## Directions for this task
Output only the lines below from the one containing "Task: Go to Features & Events" to the one containing "Screen dimensions: 800x602", exactly as written, both ends kept.

## Records shown

==========

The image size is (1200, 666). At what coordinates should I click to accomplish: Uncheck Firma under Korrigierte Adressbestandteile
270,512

==========

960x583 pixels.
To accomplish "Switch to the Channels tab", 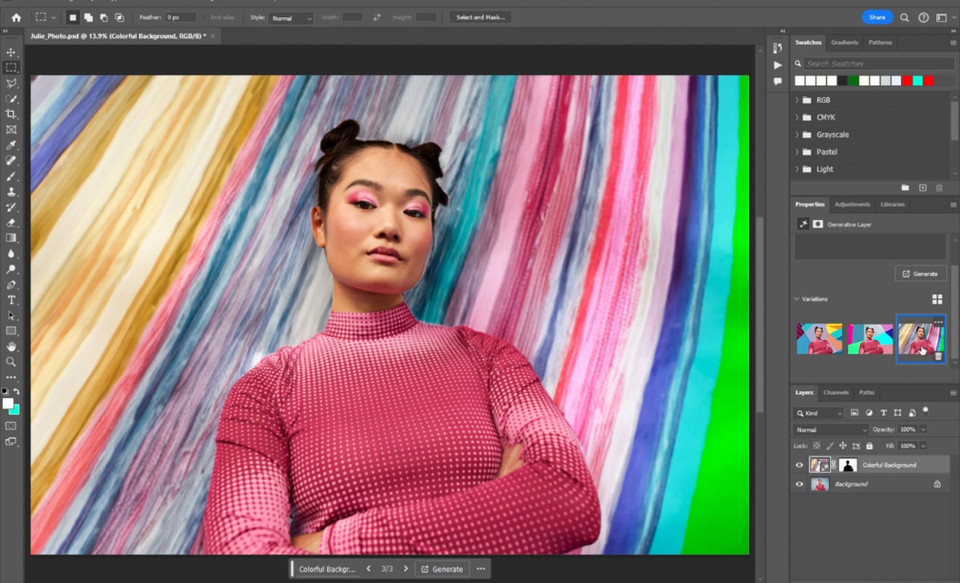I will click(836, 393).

==========

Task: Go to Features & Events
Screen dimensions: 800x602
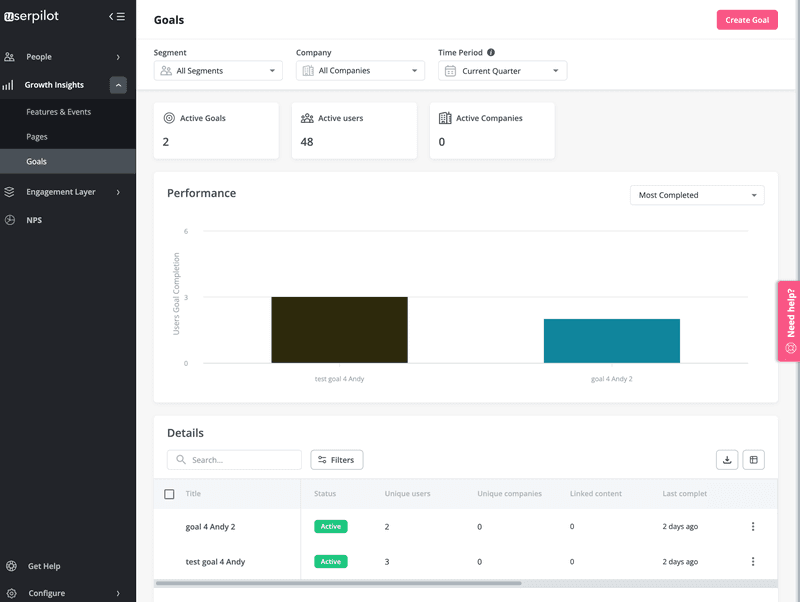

==========

## Answer for the task
Task: Go to Features & Events
Screen dimensions: 800x602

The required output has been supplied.